RX 5700 is in a more curious position, at least price wise. With an INR.30K price tag, it's not significantly cheaper than its faster sibling which means it lacks the usually excellent price/performance ratio associated with AMD's second fiddle GPU's (think HD6850, R9 390, RX 570, RX Vega56). It's still delivers 10% more frame rates than RTX 2060 -a card that desperately needs some price reduction to justify its substandard showing. Speaking of which, we can't help thinking that a slight price reduction won't hurt the RX 5700 either. In fact, at a sub-30K price-line, the lil' Navi can be an automatic choice for those planning an upgrade from GTX 970, GTX 1060 6GB or Vega56.

Power consumption is metric that we always keep a keen eye on; after all, power isn't cheap in India, nor is it going to be! Thankfully, it's not going to be a factor while choosing RX 5700 series cards. AMD has covered quite some grounds in making Navi much more efficient than its predecessors. while it's still not "Nvidia good", the energy consumption is in-line of a 2019 component and nothing that a well-built 650W power supply could not handle. RX 5700 is more efficient between the two, thanks to its lower clock-speed but both cards demonstrate excellent power/performance ratio.

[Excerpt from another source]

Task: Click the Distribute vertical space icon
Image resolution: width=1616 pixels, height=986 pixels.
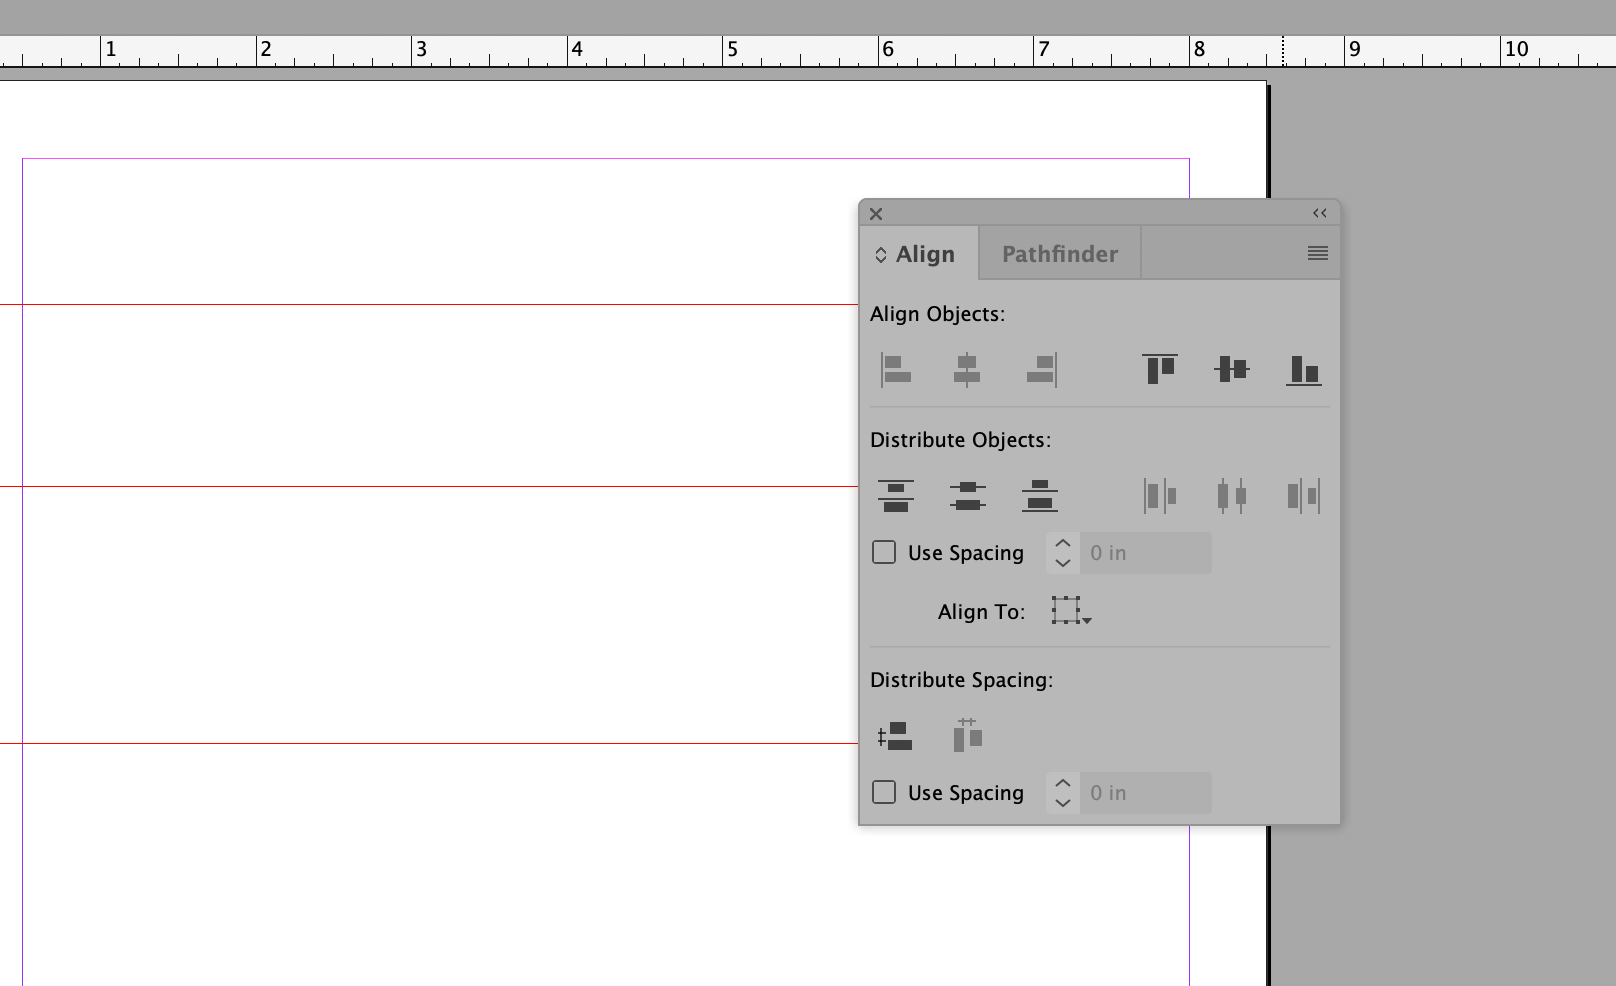Action: pyautogui.click(x=895, y=735)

Conclusion and verdict: Finally, there are two things that may stop you from grabbing one of these. The first is the fact that Nvidia's offering feature Realtime Ray Tracing and AMD's don't! During our RTX 2060 review, we discussed the matter in-depth. In one hand, it's undeniable that Ray Tracing can add a great deal of realism and immersion into a modern tittle; on the other, it is a question of how much of a performance hit are you willing to accept for that! Also there is the matter of the tech being relatively new and not many AAA tittles supporting the tech at this moment. That may very well change in the future but for now think of it this way - AMD gives you more FPS but Nvidia gives you better looking (and relatively lower) FPS at the same price!

That choice is much simpler in the value-sensitive mid range segments where a gamer on budget goes by the motto of "performance over eye-candy". But when you're splurging north of 30K on a single graphics card, the question of visual perfection becomes more relevant. If you ask me, Realtime Ray Tracing is yet to become a must have feature but in the end it's up-to you to decide.

Availability could be yet another deterrent. A limited stock and poor distribution could trigger the prices of these cards on a upward spiral, -a scenario we Indian consumers are very familiar with! AMD needs to make sure that doesn't happen by working very closely with its channel partners and importers. AMD's quoted price must stick and reflect on the market for our recommendations to stay valid. As always, we'll keep an eye over the situation.

So here we are, time for our verdict! With excellent performance and very competitive pricing, We have no reservation recommending the Radeon RX 5700 XT and RX 5700 for high-resolution gaming. In particular, The Radeon RX 5700 XT is the best upper-mid range graphics card for the money.